◆ DIRECTIONS ◆
Search each line below for the word "question" and list those that contain it.

Records from a collection
########

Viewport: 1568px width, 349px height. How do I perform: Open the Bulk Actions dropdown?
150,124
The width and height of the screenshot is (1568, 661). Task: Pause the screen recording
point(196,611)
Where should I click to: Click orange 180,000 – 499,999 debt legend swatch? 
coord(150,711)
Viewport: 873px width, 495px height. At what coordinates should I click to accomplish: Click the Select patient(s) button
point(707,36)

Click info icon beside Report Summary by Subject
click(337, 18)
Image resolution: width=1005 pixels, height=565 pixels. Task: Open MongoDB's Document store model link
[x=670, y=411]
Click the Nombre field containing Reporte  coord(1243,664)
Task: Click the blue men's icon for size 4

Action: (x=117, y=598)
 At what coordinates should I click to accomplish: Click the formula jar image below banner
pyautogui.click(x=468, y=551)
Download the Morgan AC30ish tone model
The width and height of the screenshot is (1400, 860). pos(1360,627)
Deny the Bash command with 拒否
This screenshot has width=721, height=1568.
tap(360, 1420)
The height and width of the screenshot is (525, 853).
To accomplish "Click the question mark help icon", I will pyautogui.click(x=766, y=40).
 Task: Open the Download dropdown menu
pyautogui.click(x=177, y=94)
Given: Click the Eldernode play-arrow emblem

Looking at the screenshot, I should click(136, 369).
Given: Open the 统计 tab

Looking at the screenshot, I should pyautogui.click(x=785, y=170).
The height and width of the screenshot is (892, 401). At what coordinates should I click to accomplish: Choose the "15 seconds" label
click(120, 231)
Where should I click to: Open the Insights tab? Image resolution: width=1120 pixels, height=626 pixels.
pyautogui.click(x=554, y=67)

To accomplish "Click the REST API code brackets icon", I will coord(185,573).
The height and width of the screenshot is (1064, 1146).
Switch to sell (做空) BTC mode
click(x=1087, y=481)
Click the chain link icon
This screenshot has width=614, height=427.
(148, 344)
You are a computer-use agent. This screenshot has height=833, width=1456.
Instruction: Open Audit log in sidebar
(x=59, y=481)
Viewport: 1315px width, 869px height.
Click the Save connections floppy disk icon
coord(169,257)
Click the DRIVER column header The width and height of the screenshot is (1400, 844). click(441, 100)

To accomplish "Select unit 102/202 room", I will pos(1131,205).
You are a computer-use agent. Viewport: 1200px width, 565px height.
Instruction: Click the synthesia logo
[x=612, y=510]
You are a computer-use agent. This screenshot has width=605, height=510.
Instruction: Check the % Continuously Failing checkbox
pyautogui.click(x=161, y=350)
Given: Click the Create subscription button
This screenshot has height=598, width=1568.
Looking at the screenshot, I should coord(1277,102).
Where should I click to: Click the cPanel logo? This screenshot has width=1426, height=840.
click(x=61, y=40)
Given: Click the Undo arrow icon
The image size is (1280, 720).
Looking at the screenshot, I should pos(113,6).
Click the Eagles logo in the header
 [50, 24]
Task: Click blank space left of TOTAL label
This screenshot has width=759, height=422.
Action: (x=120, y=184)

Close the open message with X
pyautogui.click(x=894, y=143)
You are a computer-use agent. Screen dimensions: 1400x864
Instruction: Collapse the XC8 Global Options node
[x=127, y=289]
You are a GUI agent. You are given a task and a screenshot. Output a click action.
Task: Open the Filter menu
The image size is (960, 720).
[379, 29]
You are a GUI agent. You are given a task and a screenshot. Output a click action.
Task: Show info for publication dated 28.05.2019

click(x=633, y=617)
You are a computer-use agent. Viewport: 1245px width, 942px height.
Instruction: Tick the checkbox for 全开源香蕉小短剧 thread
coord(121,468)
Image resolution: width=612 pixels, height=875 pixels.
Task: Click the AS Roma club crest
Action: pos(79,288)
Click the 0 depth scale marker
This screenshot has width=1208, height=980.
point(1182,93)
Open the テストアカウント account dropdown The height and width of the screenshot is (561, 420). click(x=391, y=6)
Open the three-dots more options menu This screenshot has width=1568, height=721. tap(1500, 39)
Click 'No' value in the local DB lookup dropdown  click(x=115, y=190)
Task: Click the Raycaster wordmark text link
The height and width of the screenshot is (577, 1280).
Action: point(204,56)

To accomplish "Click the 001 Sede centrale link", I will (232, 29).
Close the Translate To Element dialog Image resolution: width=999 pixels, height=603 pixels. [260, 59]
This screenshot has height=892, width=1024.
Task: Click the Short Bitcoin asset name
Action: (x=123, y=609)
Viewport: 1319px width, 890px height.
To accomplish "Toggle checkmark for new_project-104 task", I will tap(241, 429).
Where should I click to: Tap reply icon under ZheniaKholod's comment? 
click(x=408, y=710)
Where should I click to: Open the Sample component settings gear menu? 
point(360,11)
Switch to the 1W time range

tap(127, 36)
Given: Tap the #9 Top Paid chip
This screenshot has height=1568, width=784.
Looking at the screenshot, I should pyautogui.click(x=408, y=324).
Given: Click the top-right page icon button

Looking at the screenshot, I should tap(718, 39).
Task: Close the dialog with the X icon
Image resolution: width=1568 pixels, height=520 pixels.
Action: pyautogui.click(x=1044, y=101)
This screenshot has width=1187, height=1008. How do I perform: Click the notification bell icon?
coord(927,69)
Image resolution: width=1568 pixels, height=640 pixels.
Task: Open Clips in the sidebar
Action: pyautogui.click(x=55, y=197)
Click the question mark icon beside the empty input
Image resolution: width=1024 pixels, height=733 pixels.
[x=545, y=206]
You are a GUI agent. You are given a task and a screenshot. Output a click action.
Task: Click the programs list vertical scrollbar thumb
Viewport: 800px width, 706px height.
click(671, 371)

########

◆ THE COMPLETED TASK ◆
To accomplish "Click the question mark help icon", I will pyautogui.click(x=766, y=40).
Click the question mark icon beside the empty input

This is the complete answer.